From Iceland — Very Few Elderly Immigrants In Iceland Have Access To Pension

Very Few Elderly Immigrants In Iceland Have Access To Pension

Published April 10, 2018

Andie Sophia Fontaine
Photo by
Art Bicnick

The majority of elderly immigrants in Iceland have no right to a pension, while the system remains complicated and access to certain rights is based in large part on nationality.

Barbara Jean Kristvinsson, a specialist in immigration issues, told RÚV that elderly immigrants are in a more disadvantaged position than locally-born elderly people. There are about 300 elderly immigrants in Reykjavík alone.

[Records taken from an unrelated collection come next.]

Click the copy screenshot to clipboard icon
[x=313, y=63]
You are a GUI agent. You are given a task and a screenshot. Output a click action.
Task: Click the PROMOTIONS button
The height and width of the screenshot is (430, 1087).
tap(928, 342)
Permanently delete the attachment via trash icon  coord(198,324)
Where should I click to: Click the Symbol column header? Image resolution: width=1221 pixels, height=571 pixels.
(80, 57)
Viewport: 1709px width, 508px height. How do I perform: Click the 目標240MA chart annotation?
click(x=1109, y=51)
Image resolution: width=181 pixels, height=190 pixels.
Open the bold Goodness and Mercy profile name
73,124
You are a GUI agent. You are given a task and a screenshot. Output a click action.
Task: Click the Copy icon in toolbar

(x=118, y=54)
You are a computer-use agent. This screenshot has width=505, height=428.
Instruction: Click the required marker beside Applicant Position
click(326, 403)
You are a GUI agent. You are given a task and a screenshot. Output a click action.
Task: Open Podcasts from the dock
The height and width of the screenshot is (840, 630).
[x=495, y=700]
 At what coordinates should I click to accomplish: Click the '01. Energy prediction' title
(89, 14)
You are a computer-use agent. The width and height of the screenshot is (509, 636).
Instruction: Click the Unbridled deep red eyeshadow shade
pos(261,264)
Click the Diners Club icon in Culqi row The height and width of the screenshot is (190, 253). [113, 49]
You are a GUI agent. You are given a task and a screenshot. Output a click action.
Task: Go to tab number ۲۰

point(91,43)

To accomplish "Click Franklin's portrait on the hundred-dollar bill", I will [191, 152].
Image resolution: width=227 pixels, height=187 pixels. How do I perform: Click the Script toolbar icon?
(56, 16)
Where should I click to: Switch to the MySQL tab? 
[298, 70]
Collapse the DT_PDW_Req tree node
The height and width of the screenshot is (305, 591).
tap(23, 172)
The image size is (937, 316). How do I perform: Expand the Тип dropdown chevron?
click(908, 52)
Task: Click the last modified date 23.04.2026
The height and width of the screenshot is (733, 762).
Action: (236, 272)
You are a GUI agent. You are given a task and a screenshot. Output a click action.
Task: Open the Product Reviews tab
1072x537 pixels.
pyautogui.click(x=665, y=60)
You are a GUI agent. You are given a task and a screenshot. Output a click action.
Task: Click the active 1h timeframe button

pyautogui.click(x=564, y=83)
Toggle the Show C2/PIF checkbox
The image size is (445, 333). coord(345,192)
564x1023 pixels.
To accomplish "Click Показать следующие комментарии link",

In order to qualify for a full pension, immigrants must work for 40 years in Iceland, between the ages of 16 and 67. However, very few elderly immigrants meet this condition, and many opt to seek financial assistance for their municipality.

Barbara points out that what country people come from has an effect on what rights they have to a pension.

“For example, people who have been here a particularly short amount of time and are from countries outside Europe have fewer rights,” she said. “People from Europe have more rights, but the rights they do have vary depending on what country in Europe they’re from, and it is difficult to find this out. The system is complicated.”

Elderly immigrants therefore often seek financial assistance, but are less likely to seek out rent assistance, driving services and home assistance services than their native counterparts. This may be because they are not aware of these services, Barbara says.

The complications of the system is something Barbara also pointed out to Grapevine in 2016.

“If you’re over the age of 67, you shouldn’t be getting social welfare payments from the municipalities anymore,” she told us. “You should be getting a pension from the Social Insurance Administration (Tryggingastofnun). But these people don’t have any right to Tryggingastofnun. People are still trying to figure out the legalities of that, and they can be tricky legalities, because these immigrants have to prove that they don’t have rights.”

Barbara also mentioned some of the social effects of being a senior immigrant in Iceland.

“I think that integrating is tough,” she said. “It’s hard enough having to integrate in a foreign country, but try having to integrate into a nursing home, where you’re maybe not going to get your daughter to cook you food from your home. They can’t engage in the usual small talk of getting to know inter-family connections. It’s very lonesome and isolating.”